[Opening Extracted entries section]

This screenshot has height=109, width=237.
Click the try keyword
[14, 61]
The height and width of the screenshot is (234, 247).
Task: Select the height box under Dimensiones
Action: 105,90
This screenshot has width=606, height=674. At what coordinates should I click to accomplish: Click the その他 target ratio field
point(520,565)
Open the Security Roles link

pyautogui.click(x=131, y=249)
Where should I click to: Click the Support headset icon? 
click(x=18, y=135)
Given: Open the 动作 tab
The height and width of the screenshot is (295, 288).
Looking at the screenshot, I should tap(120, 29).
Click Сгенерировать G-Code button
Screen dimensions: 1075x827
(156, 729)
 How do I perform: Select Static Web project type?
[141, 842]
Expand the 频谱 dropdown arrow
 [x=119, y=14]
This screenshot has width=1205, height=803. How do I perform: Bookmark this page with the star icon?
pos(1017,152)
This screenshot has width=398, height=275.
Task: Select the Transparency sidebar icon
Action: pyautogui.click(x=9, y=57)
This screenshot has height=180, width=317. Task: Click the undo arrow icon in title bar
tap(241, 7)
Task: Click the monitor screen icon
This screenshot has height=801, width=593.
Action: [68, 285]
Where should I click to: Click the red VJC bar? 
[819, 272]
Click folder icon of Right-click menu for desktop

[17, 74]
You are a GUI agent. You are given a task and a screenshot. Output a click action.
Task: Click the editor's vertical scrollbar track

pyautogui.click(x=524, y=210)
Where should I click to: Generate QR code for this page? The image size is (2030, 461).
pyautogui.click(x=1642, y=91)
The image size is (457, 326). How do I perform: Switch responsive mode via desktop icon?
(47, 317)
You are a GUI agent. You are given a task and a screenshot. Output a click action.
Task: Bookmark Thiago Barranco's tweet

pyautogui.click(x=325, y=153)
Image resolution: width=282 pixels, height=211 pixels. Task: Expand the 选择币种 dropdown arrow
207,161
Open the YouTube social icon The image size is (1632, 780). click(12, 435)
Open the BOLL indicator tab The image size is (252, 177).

[Closing Extracted entries section]

Task description |
All records above need to be set down again exactly as written.

Exercise answer |
This screenshot has height=109, width=237.
Click the try keyword
[14, 61]
The height and width of the screenshot is (234, 247).
Task: Select the height box under Dimensiones
Action: 105,90
This screenshot has width=606, height=674. At what coordinates should I click to accomplish: Click the その他 target ratio field
point(520,565)
Open the Security Roles link

pyautogui.click(x=131, y=249)
Where should I click to: Click the Support headset icon? 
click(x=18, y=135)
Given: Open the 动作 tab
The height and width of the screenshot is (295, 288).
Looking at the screenshot, I should tap(120, 29).
Click Сгенерировать G-Code button
Screen dimensions: 1075x827
(156, 729)
 How do I perform: Select Static Web project type?
[141, 842]
Expand the 频谱 dropdown arrow
 [x=119, y=14]
This screenshot has width=1205, height=803. How do I perform: Bookmark this page with the star icon?
pos(1017,152)
This screenshot has width=398, height=275.
Task: Select the Transparency sidebar icon
Action: pyautogui.click(x=9, y=57)
This screenshot has height=180, width=317. Task: Click the undo arrow icon in title bar
tap(241, 7)
Task: Click the monitor screen icon
This screenshot has height=801, width=593.
Action: [68, 285]
Where should I click to: Click the red VJC bar? 
[819, 272]
Click folder icon of Right-click menu for desktop

[17, 74]
You are a GUI agent. You are given a task and a screenshot. Output a click action.
Task: Click the editor's vertical scrollbar track

pyautogui.click(x=524, y=210)
Where should I click to: Generate QR code for this page? The image size is (2030, 461).
pyautogui.click(x=1642, y=91)
The image size is (457, 326). How do I perform: Switch responsive mode via desktop icon?
(47, 317)
You are a GUI agent. You are given a task and a screenshot. Output a click action.
Task: Bookmark Thiago Barranco's tweet

pyautogui.click(x=325, y=153)
Image resolution: width=282 pixels, height=211 pixels. Task: Expand the 选择币种 dropdown arrow
207,161
Open the YouTube social icon The image size is (1632, 780). click(12, 435)
Open the BOLL indicator tab The image size is (252, 177).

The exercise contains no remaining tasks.